I'm smart enough to realize I am not brilliant but not dumb enough to be happy.
It's sort of like being tall enough to see up in the cupboard but too short to reach the can of beans on the top shelf.
I can get a step stool, or even clamber onto the counter like a middle aged monkey, stand to my staggering 5' 5" with my dirty feet planted firmly on the counter top and grab the beans, but I'm not motivated enough to do that.
Not for beans.
Chocolate yes.
My son has somehow come to the conclusion that he is stupid.
He says it dozens of times every day.
"I'm stupid."
My son has been asking questions about intelligence. He's heard about the IQ test.
He wants to put himself in a place.
He wants a score, a grade.
He wants to prove he's either as smart as he thinks he is or as dumb as he feels.
My son took an IQ test in 1st grade as part of the assessment to determine the nature of his learning difficulties.
What we found was a kid with a big vocabulary and great spacial reasoning skills who has a couple of areas that are challenging to him.
In short we found a human being.
Despite the gap in his abilities, he still managed to do well on the test, better than average.
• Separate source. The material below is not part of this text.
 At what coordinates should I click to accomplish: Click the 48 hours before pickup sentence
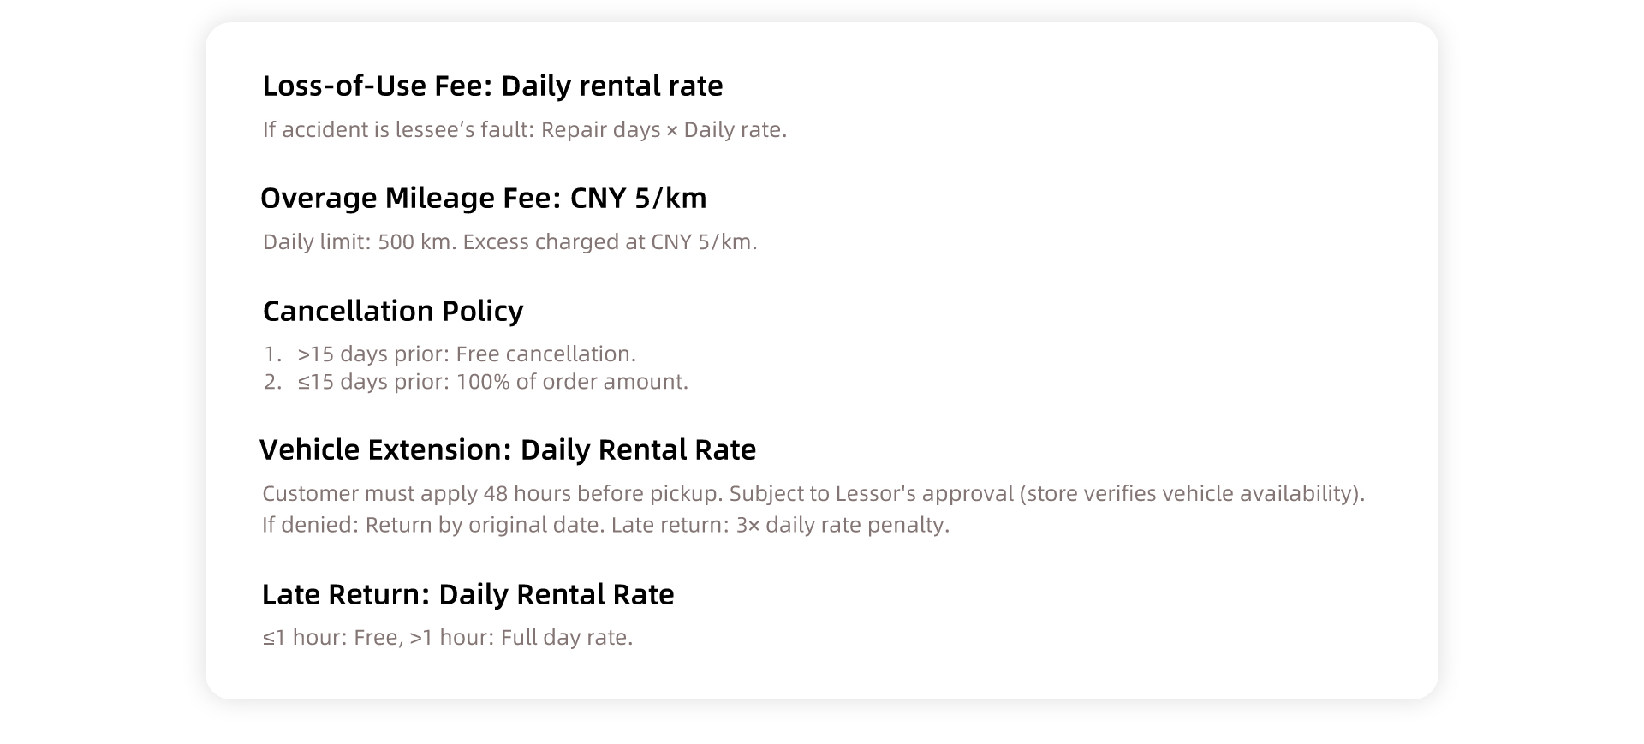coord(492,493)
He would love to know what his IQ is. But I will not tell him his score.
Actually I haven't told him he's taken the test.
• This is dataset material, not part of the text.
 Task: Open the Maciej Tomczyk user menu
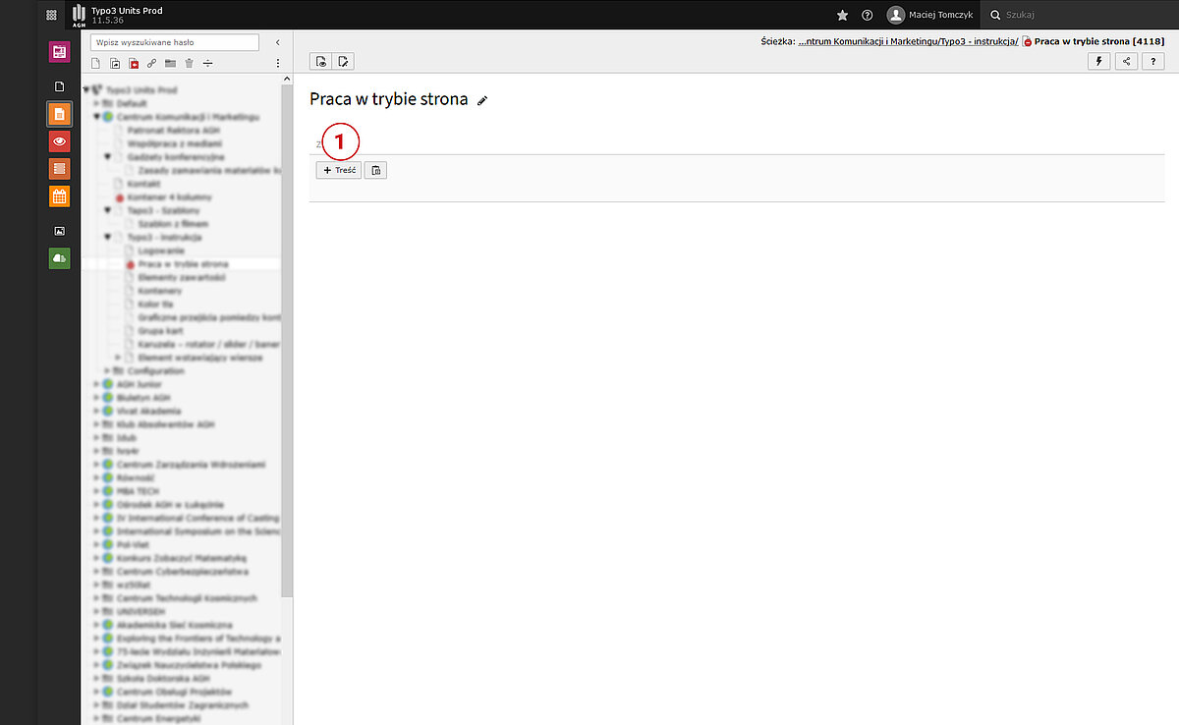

He doesn't need to worry about it.
It's a distraction.
The number doesn't do his brilliance justice. If he knew he'd start putting himself in a place and defining himself as better or not as good as everyone else depending on where he fell on the line.
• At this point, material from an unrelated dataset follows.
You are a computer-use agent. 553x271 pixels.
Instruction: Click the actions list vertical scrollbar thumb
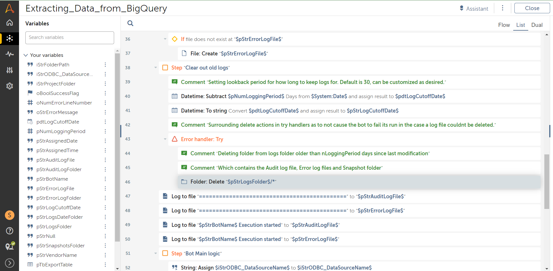pos(547,182)
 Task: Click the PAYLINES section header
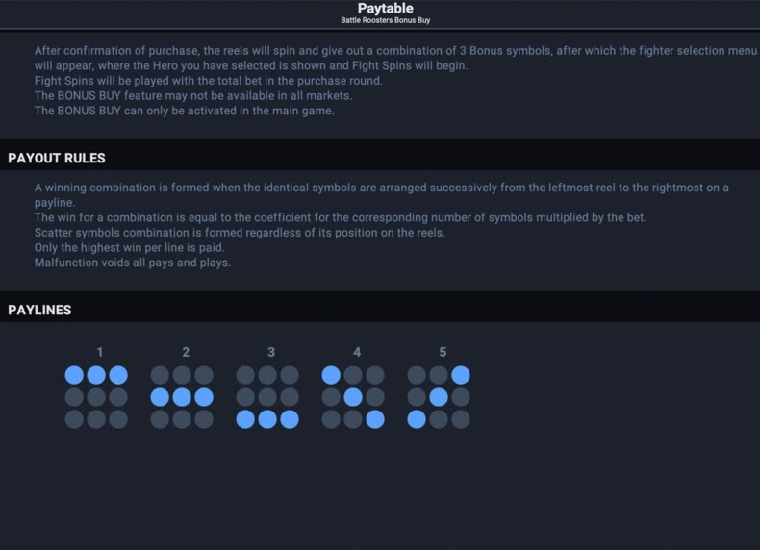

I can look at my bright son and know he's something special.
Funny thing is though, like my son, I crave tangible proof of my intellectual worth to show the world, "See?! Me so smart like!"
When I was a kid it seemed that intelligence was a finite resource.
I come from a long line of Intellectual Calvinists.
It became clear early on that I was doomed to snort and root in the mud of ignorance forever. I was damned to be dumb and frankly it was no better than I deserved.
At some point in my public school career I was given an IQ test and at some other point I got a hold of the score. I was surprised.
I was not, according to this measuring stick anyway, stupid.
There are people behind me and people ahead of me.
I have some skills and some not very skills, and that makes me pretty human.
Sometimes I feel greater than and sometimes I feel less than but I never feel equal to.
The other night I was bored and I was wondering what my IQ is now that I'm in my forties. I am at the cusp of something, I can feel my memory fading and lots of stuff I should remember how to do I have forgotten. It's not likely my IQ will get any higher, I figured I ought to take an inventory of my intellect, hold fast to that and never try to take another IQ test again.
So I sidled up to the computer and did a little Google search.
I typed: Free IQ Test
Up popped scads of tests and I chose one at random.
The information leading me up to the test promised that by learning my IQ score, I would be gaining valuable insight into the workings of my mind which would lead me to greater understanding. Okay. I can't sleep, I've got nothing better to do than the dishes. Let's get started.
Section One: Spacial Reasoning
Not my strong suit. My lack of spacial reasoning skills is one of the reasons I don't drive. But I figured that since I was sitting in front of the computer and not behind the wheel of a car, and no one was going to be killed by my incompetent driving, if I just took my time and remained calm, I'd be able to do well enough.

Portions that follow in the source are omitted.